##### TEXT BLOCK

IN SURPRISING MOVE, BOTH OLYMPIC TRIALS MARATHONS GO TO HOUSTON

By David Monti
(c) 2010 Race Results Weekly, all rights reserved

Yesterday's announcement by USA Track & Field that both the men's and women's 2012 Olympic Trials marathons would be held in Houston came as a surprise to many.  Since the women's marathon was introduced to the Olympic Games in 1984, American women have had their own Trials race; the first was held in Olympia, Wash., and won by Joan Benoit just 17 days after a knee surgery.

With three bids from the Boston Athletic Association, Chevron Houston Marathon, and New York Road Runners, it seemed likely that the two-location model would be maintained for 2012.  The general consensus coming out of the USATF convention last December was that one of the Trials would be held in New York in November, 2011, with the second in Houston in January, 2012.

##########
##### MATERIAL SUPPLIED

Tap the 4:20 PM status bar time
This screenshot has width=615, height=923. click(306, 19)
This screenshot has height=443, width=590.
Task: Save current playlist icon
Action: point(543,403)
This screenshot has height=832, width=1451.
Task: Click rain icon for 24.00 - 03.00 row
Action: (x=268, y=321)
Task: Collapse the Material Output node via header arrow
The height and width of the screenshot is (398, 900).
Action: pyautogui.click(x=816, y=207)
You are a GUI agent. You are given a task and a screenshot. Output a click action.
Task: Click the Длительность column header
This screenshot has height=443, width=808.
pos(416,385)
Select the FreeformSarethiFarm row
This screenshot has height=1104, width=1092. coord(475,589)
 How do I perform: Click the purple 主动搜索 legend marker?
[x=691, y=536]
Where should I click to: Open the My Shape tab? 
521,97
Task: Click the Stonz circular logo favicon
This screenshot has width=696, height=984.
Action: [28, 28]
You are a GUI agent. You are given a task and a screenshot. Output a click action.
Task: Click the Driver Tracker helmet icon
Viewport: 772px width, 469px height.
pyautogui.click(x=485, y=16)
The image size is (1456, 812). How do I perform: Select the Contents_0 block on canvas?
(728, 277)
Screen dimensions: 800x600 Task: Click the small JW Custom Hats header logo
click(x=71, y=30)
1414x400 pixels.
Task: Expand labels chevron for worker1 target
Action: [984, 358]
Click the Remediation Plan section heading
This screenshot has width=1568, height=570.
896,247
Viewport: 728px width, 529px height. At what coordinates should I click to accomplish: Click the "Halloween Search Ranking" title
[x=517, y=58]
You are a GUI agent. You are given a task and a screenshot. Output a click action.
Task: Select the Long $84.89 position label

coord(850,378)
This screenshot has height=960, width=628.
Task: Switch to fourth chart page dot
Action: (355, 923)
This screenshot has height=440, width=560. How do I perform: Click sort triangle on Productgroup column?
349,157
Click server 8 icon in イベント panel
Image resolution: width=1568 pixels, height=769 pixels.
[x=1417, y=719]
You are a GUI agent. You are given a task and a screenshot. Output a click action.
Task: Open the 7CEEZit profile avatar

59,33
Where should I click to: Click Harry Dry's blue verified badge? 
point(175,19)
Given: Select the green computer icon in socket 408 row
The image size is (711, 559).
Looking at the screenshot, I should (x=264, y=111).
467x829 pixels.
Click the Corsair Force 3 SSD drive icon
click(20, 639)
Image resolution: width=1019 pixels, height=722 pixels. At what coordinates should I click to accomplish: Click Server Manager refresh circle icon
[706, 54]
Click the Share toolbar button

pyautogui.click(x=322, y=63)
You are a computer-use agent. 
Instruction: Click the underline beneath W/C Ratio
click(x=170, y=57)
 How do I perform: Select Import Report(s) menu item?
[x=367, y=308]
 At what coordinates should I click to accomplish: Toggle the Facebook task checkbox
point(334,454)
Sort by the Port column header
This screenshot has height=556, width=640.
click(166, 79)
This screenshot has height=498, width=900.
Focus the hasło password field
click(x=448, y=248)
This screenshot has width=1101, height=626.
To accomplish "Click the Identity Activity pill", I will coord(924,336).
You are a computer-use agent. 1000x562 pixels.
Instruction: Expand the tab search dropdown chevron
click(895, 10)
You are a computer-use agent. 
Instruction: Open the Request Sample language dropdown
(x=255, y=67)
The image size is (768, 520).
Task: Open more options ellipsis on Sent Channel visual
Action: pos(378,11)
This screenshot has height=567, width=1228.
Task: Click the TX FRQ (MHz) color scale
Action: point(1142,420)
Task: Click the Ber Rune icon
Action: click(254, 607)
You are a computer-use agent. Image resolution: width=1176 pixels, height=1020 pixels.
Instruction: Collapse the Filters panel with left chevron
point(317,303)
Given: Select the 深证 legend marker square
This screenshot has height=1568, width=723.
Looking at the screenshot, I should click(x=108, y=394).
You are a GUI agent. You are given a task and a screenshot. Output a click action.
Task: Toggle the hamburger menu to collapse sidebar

##########

* USING THE INFORMATION
**1)** In the article on the Olympic Trials marathons, rewrite the paragraph beginning "With three bids" as a short list that keeps its main facts.
**2)** State whether each statement agrees with the article on the Olympic Trials marathons, answering yes or no and quoting the deciding words: (a) The first women's Olympic Trials marathon was held in Olympia, Wash. (b) USA Track & Field announced that the men's and women's 2012 Trials marathons would be held in different cities. (c) Four organizations submitted bids.
**3)** Carry on the article about the Olympic Trials marathons from the point at which it stops.

* ANSWERS BY ITEM
**1)**
- Three bids were submitted, from the Boston Athletic Association, the Chevron Houston Marathon, and New York Road Runners.
- It seemed likely that the two-location model would be maintained for 2012.
- The general consensus after the USATF convention last December was that one Trials would be held in New York in November 2011 and the other in Houston in January 2012.

**2)**
(a) Yes: "the first was held in Olympia, Wash."
(b) No: "both the men's and women's 2012 Olympic Trials marathons would be held in Houston"
(c) No: "With three bids from the Boston Athletic Association, Chevron Houston Marathon, and New York Road Runners"

**3)**
But while in Albuquerque for the USA Indoor Championships last weekend, USATF CEO Doug Logan recommended to his board that a unified Trials venue was the best course of action for American marathoning.  His board accepted his recommendation which was backed by the U.S. Olympic Committee, and Logan flew to Houston for a press conference yesterday, where he called Houston's $1.7 million bid "very aggressive."

"As a consequence of us putting the city under significant amount of scrutiny with regard to can this be a good place to hold one or more of our Trials, in 2012 we're not only bringing one but both of our Trials to this city," Logan told the local media, receiving a rousing and sustained applause.

Officials at the New York Road Runners were surprised by the decision, and did not learn about it until about an hour before the announcement in Houston.  The NYRR had hosted the men's Trials in November, 2007, and had hoped to land one of the Trials for 2012.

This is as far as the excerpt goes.